What the task asks
Among the lines below, copy each one in which "badge" appears.

Stored items:
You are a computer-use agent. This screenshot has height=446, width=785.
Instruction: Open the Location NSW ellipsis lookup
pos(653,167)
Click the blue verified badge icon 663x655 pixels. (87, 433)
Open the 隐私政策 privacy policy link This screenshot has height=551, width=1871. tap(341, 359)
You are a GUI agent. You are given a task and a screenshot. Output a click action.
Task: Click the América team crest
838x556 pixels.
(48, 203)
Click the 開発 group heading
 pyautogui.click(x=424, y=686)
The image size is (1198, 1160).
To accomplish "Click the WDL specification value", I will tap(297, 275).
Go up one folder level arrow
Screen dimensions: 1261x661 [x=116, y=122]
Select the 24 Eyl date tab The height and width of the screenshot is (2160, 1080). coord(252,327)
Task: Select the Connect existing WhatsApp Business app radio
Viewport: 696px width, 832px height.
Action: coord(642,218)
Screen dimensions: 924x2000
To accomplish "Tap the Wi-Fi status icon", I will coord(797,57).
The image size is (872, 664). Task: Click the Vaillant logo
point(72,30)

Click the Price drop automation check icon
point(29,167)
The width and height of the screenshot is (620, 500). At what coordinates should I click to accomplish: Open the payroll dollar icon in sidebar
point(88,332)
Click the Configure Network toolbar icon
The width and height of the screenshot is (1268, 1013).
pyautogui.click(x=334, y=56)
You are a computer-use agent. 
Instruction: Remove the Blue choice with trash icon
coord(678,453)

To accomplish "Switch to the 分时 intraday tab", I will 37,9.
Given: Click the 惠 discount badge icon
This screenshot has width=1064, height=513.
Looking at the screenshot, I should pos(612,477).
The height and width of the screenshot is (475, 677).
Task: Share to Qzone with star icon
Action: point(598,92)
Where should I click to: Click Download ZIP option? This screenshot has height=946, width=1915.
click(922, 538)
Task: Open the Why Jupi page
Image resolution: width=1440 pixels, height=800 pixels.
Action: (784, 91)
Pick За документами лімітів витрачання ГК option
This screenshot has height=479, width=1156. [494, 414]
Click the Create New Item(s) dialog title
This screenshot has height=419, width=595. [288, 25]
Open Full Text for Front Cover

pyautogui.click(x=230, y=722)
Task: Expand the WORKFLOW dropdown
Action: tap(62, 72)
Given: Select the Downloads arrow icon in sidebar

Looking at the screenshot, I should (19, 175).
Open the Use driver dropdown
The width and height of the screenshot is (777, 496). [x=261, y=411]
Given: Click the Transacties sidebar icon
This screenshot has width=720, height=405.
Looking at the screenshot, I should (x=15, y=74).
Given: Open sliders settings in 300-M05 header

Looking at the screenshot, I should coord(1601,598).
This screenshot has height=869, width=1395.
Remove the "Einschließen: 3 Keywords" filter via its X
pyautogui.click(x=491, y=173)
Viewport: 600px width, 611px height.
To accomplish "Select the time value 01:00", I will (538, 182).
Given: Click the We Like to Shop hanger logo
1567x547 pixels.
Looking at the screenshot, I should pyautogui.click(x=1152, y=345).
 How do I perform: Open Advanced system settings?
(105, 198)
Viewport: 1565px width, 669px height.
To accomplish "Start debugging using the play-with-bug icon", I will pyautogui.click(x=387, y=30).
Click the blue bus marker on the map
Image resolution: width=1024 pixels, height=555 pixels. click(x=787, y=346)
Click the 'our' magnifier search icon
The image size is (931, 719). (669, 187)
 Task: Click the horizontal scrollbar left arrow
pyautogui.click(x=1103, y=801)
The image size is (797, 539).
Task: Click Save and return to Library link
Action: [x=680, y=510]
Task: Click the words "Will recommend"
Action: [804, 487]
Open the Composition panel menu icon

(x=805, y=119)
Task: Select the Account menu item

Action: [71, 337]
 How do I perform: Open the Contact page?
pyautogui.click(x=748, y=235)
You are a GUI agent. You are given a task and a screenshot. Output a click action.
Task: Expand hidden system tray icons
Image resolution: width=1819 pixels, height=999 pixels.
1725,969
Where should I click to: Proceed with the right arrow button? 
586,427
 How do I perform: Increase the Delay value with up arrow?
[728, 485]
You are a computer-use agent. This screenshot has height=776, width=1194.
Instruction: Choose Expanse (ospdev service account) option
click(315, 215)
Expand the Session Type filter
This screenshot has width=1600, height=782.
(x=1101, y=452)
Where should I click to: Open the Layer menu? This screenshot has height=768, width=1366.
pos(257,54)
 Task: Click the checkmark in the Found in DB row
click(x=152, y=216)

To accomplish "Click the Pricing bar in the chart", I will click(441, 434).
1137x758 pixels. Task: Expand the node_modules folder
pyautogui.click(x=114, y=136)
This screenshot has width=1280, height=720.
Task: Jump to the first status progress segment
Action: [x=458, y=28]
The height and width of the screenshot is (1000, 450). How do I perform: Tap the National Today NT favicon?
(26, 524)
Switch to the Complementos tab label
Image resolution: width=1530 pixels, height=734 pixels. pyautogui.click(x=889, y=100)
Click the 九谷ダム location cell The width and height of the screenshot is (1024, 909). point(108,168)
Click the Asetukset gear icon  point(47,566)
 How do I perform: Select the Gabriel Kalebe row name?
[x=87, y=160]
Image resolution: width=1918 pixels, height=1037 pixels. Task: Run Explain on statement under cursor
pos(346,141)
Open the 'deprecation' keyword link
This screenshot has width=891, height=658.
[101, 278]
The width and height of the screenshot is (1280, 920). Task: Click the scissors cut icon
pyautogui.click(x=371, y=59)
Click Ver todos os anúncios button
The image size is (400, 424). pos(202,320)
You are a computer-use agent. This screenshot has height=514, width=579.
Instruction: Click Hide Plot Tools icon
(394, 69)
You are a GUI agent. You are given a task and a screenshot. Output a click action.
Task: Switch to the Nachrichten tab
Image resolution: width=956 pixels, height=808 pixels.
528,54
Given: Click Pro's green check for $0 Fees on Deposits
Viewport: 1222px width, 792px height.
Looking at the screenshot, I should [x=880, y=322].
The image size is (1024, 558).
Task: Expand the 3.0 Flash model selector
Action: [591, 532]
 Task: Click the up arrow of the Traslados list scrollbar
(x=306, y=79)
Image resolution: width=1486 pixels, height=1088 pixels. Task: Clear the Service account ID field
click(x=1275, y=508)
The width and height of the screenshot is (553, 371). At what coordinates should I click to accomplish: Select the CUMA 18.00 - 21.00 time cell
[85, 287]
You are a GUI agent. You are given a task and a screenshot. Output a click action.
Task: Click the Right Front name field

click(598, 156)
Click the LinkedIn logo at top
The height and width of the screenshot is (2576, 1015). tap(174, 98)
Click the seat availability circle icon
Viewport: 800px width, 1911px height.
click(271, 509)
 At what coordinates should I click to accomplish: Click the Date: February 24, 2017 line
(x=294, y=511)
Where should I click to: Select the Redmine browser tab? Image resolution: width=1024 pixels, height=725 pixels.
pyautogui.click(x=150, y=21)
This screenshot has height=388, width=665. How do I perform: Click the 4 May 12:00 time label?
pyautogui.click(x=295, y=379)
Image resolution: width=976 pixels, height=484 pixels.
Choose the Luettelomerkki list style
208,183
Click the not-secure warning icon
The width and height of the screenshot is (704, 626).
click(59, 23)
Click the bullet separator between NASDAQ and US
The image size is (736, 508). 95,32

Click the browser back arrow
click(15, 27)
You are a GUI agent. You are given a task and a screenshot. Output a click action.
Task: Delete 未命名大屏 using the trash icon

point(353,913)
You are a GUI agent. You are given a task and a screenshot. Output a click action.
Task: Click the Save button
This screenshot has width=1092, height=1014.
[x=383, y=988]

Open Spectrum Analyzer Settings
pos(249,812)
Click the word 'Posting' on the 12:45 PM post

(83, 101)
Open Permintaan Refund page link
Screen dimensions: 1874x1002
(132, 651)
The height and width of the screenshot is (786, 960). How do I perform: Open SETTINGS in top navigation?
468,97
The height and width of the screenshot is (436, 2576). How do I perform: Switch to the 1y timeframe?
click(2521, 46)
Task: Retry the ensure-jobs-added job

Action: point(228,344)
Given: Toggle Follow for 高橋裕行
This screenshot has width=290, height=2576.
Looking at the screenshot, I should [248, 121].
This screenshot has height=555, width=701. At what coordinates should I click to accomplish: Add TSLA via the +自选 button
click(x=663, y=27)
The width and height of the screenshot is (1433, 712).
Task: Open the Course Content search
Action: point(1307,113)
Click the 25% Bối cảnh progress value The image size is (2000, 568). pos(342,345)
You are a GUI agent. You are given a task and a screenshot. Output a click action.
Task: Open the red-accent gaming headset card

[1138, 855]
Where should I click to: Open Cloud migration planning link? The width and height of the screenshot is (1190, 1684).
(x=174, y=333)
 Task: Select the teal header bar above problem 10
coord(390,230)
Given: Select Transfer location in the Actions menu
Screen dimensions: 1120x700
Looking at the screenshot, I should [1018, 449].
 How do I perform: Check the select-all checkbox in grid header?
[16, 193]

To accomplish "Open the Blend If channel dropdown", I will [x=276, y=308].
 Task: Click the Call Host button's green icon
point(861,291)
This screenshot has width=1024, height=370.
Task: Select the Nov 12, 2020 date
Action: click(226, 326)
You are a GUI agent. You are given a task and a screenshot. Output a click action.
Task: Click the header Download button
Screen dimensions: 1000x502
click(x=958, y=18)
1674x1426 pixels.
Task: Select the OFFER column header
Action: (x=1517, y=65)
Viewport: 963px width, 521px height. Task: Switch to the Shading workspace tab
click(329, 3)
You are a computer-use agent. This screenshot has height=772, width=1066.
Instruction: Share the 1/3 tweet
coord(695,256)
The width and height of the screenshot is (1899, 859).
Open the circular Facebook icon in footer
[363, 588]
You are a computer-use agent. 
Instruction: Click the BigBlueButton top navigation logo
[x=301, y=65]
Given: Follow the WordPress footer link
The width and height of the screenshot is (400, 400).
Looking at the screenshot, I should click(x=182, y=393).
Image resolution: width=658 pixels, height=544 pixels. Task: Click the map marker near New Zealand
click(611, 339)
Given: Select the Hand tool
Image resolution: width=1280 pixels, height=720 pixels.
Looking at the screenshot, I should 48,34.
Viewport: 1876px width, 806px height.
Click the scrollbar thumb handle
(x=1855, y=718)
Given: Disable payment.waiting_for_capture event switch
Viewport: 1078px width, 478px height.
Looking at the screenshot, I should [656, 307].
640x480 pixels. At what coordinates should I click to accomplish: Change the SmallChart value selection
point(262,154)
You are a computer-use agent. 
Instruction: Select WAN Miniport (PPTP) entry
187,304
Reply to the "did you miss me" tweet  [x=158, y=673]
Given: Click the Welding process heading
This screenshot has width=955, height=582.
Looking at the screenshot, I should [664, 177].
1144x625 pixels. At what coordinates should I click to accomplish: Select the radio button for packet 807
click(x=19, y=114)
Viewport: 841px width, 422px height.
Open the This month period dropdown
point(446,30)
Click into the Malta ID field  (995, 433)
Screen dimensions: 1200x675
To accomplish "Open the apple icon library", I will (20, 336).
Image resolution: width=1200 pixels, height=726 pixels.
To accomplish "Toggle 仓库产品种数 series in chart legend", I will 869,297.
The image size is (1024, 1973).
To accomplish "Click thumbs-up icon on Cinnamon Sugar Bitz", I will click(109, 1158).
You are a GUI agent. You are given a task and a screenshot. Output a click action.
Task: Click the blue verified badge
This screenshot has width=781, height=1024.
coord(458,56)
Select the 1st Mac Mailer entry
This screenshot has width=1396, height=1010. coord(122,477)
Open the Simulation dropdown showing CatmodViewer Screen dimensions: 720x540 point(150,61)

Expected answer
Click the blue verified badge icon 663x655 pixels. (87, 433)
Given: Click the 惠 discount badge icon
Task: Click the blue verified badge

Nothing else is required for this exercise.